Worth the Wait and Work: A Parent Remembers

By Melanie Ribich

Do you ever have those moments where you can't believe how different your life turned out to be? I refuse to use the phrase "everything happens for a reason" because somehow it dismisses the fact that we have the ability (at least) to choose how we react to what life throws at us. When something bad happens that we as parents were not expecting, I imagine most people initially feel fear, grief and sadness. They wonder, "why me?" Or "why my child?" Have you ever had one of those moments?

4-year-old Noah wears bilateral cochlear implants and attends a mainstream school.When it came to our situation, I was stuck in the sadness of my son, Noah's diagnosis for a long time. Deaf, deaf, deaf, deaf. It was like a weight on my chest all day and all night that got heavier and heavier the longer I carried it. But then, mostly due to the support of my husband, I decided that grieving what Noah didn't have wasn't going to do him or us any good. I could choose to feel sorry for myself and for my child, or I could do something. The time for sadness and thoughts of "if only" were over. It was time for action.

So we sought out the experts. It took a little searching, but we found who we needed to find. Noah received some high-tech hearing aids when he was just 12 weeks old. We drove countless miles in the snow for audiology appointments. I quit my job. We adjusted every single aspect of our lives to revolve around just one of our three children.

Then we waited...

And nothing happened.

Noah didn't hear a thing for that entire first year despite the fact that we did everything you are supposed to do, to the letter.  His loss was just too profound for even the best hearing aids to give him access to speech sounds.

It would have been easy to give up, I suppose. There were certainly times that I considered it. Maybe it would just be easier to sign and forget this whole hearing thing all together? Noah's therapist came to our house week in and week out and the only person who was getting any therapy was me!

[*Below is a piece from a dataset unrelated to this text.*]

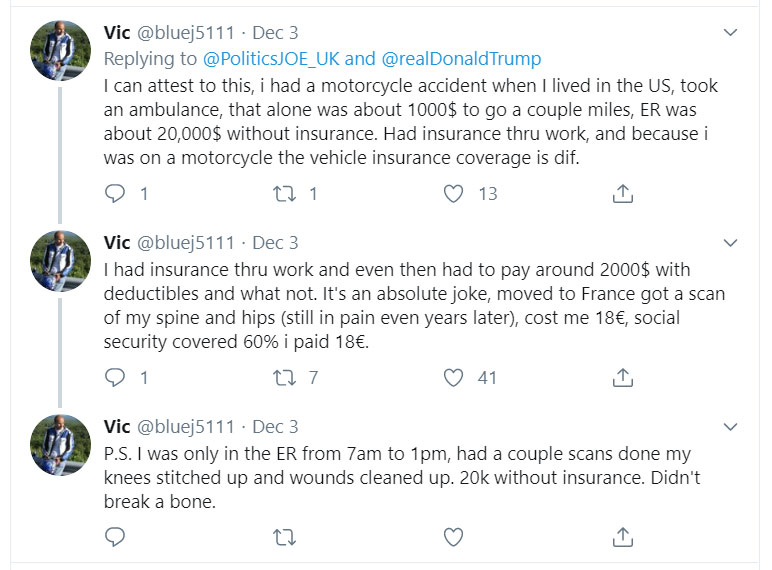The height and width of the screenshot is (570, 772).
Task: Open the @realDonaldTrump profile link
Action: (x=461, y=59)
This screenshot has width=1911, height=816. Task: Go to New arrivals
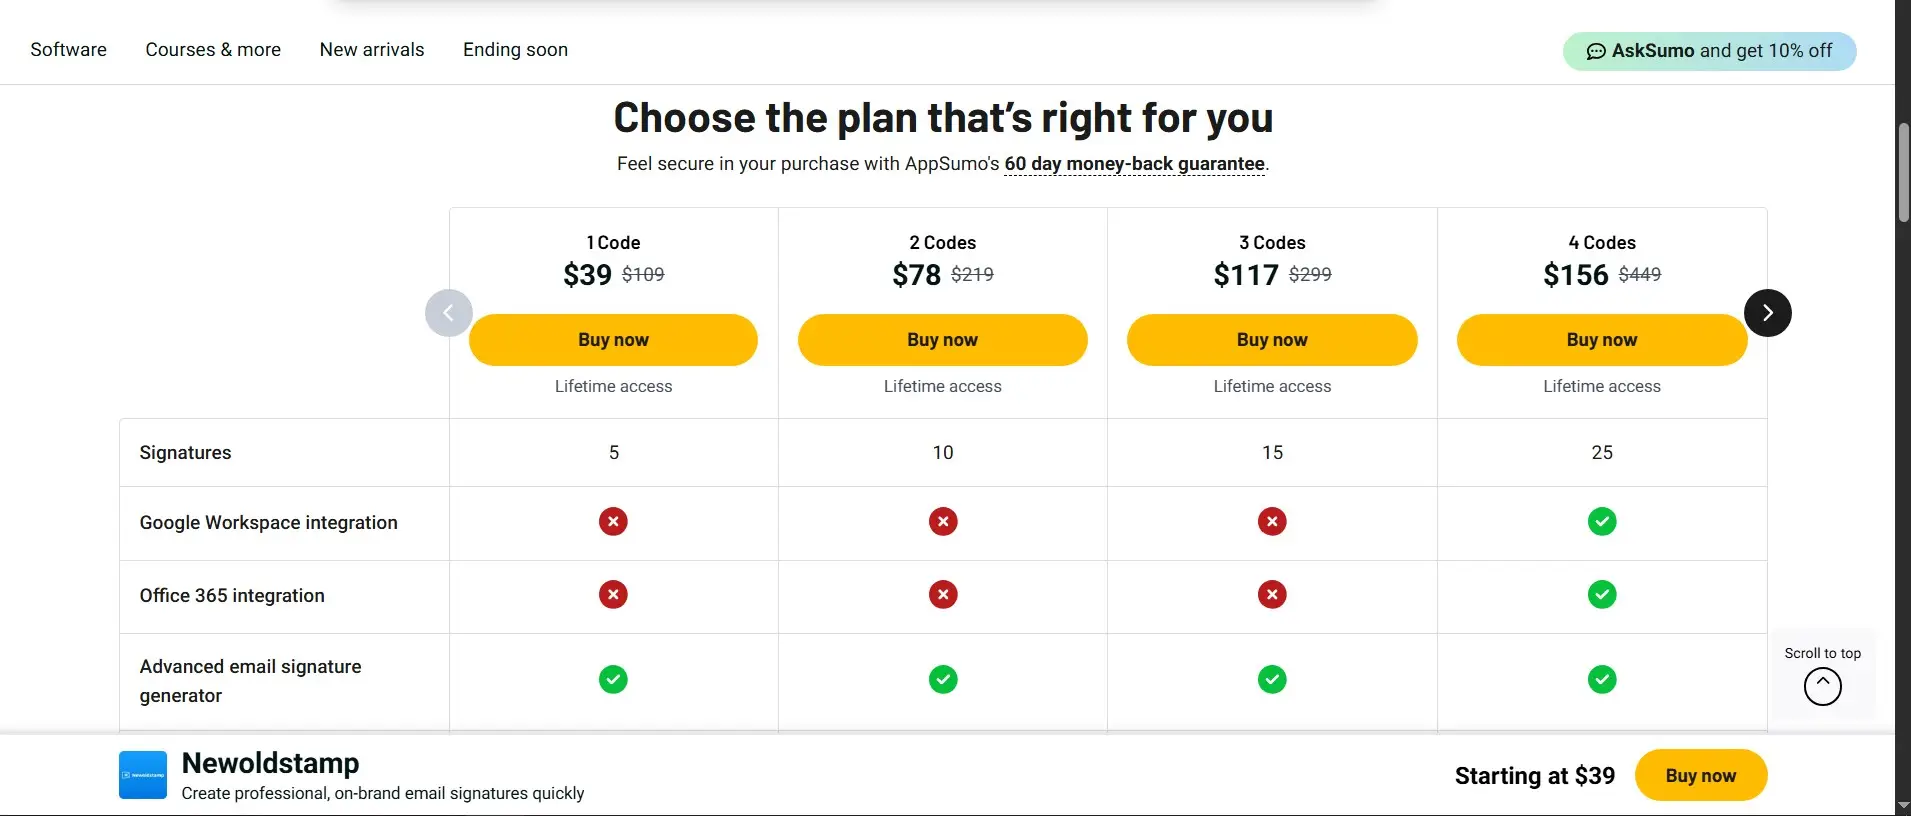(x=372, y=50)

We eventually made the decision to give Noah bilateral cochlear implants. And even when his cochlear implants were turned on, it was still a struggle every single day. The surgery was the easy part. We had some mapping issues, and it seemed that every day that Noah wasn't responding, listening, hearing and speaking was time lost. Tick tock. My 15-month-old child has zero words. He doesn't even babble. Tick tock.

The first six months with cochlear implants were even more stressful than the first year with hearing aids. I kept thinking,"More therapy sessions for nothing." It would be lovely to end this little story with, "Then, all of a sudden, he spoke! It was amiracle!"

Noah, his twin brother Cameron and father Nick pose for a quick picture.Alas, it was never all of a sudden. It was a ton of work to teach Noah to listen and speak. It was baby steps for longer than I ever thought it would be. Only now do I see that those hours where it seemed Noah wasn't getting anything out of therapy sessions were most definitely not for nothing because they taught me.

In those sessions where it seemed that all we did was ring a cowbell, I was learning how to advocate for my child - how to make everything we do a language experience; how to never give up even when you want to; how to ask the hard questions; how to have faith that it will happen even though you feel like you are drowning. If I have learned anything in the past four and a half years it is this: trust your instincts and lead with your heart. Parents, it is crucial to learn as much information as possible about your child's hearing loss, but it is just as important to surround yourself with professionals who are passionate about working with a child like yours. It is important to listen to sound medical advice from the doctors you will see, but just as imperative to connect with families who are living daily life with a child who is deaf. These are the people who will help you feel like you are not alone.

Fast forward to today and Noah is a typical 4 ½-year-old boy in every respect. His progress has been remarkable. He has already completed auditory-verbal therapy, and this past spring successfully finished his first year of mainstream preschool. There are no limits on what Noah will be able to do in his life. And as I write this article, my little boy who is deaf came running in the room at top speed, looked me in the eye and said in the most perfect little voice: "I love you,Mommy."